Aah . . . anyway, I tested 100% on speech and lipreading and on speech alone, 68%, up from 17% at one month post-implant. At 17% I felt I was doing well, as that was a nearly 20% increase compared to pre-implant. To get 68% is pretty much a lifetime achievement, or feels like one. My hearing levels were tested and averaged out at about 30db, which, considering that I had no functional hearing at all, not even at 120db, before the implant, is brilliant. Inevitably I could FEEL sounds at that loudness but not actually hear them.
These scores are achieved in the relatively quiet, and therefore somewhat artificial, environment of the audiology room. In real life, they translate into being able to attend meetings with up to 7 people, some of whom I’ve never met before, and cope – magnificently is the cliché, and sounds immodest, but certainly everyone noticed how well I was coping and said they felt I was moving away from lipreading to hearing. My own perception was that during the meeting lipreading and listening were complementing one another, rather than fighting. The next achievement came at a family do when 8 of us got together and again I kept up with the conversation easily – I didn’t have to have jokes repeated to me because I’d missed the first line or the punchline!
The development of the complementary lipreading and listening skills is down to rehab, which is boring, but necessary, like pliés at the barre or scales on the piano. They’re not just warming-up exercises, they also develop the ability to use and exercise different parts of your body together – your hands moving independently of one another, for example.
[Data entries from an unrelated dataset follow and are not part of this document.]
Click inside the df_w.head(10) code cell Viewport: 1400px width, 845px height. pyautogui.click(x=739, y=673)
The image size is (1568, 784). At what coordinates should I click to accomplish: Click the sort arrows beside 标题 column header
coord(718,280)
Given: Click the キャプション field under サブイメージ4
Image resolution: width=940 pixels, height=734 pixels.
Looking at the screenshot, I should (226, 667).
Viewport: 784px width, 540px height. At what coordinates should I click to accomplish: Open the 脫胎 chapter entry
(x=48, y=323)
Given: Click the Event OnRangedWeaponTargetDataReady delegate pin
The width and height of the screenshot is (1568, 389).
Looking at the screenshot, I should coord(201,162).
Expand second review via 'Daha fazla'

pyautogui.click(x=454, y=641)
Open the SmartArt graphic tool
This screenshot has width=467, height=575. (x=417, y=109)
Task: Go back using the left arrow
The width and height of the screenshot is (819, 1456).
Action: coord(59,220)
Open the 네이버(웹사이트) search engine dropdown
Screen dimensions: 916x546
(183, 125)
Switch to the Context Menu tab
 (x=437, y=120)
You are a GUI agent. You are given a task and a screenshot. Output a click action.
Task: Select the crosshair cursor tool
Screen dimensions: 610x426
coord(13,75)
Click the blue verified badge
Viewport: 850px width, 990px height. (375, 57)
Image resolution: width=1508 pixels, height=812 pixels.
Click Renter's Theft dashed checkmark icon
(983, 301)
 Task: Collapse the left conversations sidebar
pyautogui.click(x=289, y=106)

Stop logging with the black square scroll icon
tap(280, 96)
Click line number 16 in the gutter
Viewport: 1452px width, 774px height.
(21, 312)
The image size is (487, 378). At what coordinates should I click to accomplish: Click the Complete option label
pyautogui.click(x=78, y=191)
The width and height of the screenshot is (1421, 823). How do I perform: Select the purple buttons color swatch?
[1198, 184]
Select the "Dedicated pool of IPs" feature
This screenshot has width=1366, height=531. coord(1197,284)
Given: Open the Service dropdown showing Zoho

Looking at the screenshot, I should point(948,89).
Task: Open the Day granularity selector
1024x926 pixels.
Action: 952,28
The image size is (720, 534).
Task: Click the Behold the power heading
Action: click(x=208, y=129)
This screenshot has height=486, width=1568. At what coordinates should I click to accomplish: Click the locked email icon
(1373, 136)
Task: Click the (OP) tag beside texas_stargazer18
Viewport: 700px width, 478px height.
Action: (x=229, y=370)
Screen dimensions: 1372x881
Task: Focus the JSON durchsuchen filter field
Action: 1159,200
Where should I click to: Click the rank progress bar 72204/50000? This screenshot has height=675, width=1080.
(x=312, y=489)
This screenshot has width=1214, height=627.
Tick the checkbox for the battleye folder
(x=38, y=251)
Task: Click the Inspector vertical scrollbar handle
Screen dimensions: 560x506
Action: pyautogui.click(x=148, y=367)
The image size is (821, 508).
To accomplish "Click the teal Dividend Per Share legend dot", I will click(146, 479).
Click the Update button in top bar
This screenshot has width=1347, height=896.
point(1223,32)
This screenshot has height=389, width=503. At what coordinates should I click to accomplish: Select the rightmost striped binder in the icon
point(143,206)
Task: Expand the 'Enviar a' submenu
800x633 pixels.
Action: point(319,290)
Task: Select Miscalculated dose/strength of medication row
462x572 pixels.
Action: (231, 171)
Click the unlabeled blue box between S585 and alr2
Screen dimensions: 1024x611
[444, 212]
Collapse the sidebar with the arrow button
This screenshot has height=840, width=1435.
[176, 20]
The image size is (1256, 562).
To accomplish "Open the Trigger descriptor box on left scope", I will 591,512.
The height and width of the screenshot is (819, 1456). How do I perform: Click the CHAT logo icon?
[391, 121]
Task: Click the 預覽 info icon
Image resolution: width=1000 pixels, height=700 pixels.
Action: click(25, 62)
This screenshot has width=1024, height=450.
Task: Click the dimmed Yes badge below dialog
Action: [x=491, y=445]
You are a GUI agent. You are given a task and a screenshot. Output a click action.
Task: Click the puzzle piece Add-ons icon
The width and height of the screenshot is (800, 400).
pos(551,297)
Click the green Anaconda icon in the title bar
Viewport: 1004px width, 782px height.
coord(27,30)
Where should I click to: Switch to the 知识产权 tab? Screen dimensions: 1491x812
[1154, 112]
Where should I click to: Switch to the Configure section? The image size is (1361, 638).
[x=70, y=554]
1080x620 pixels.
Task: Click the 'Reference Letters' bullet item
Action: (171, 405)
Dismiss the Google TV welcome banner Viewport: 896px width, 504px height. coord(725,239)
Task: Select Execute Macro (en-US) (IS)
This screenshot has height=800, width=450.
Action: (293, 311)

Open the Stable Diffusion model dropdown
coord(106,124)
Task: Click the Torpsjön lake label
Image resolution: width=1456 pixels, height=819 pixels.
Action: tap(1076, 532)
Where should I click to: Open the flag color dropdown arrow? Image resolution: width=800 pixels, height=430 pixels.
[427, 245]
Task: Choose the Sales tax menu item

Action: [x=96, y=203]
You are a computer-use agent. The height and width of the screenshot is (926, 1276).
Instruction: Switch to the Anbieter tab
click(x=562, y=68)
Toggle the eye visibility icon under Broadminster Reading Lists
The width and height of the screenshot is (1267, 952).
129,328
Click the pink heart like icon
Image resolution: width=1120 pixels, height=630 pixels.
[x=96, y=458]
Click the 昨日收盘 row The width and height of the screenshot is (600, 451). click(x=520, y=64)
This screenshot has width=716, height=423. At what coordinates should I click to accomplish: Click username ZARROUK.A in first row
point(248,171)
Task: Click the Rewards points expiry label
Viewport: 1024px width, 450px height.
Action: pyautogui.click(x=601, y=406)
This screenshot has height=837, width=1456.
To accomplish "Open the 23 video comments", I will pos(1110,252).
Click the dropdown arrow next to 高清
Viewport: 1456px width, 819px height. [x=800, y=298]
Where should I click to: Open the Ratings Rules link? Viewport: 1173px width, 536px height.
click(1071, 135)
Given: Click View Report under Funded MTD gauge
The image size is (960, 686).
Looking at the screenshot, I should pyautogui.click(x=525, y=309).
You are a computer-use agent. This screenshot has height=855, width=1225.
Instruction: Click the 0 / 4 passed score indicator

Something I do find very hard is talking to someone when there’s another, more dominant, speech noise going on, such as the radio or the train announcement. I could cartoonize my ear zooming in on the announcement coming off, spiralling all the way up the stairs, creeping into the announcement booth, picking it up and boinging its way back again, while my eyes revert to lipreading as the noise of the announcement and the train in together make it difficult to hear the person with me. So think of me with my eyeball hanging out on springs in the opposite direction and my face screwed up with effort. I’m effectively using the same part of my brain to do two different but complementary things, but hearing in noise is something I have to learn to do, or coping with both things simultaneously.
I’ve banged on before about the Radio 4 Shipping Forecast (click on the link within the page to listen to the latest forecast) – so infinitely variable but following a regular, soothing pattern – but I was very tickled by this advert based on the Shipping Forecast. There’s hearing in noise, and the text is there for you to follow. (I like the clothes too.)
To summarise: North Coo Jooce: Skills moderate to good, variable 4 or 5, moving quickly, occasionally rough, no showers (!) That was the listening forecast, the next broadcast will follow shortly . . .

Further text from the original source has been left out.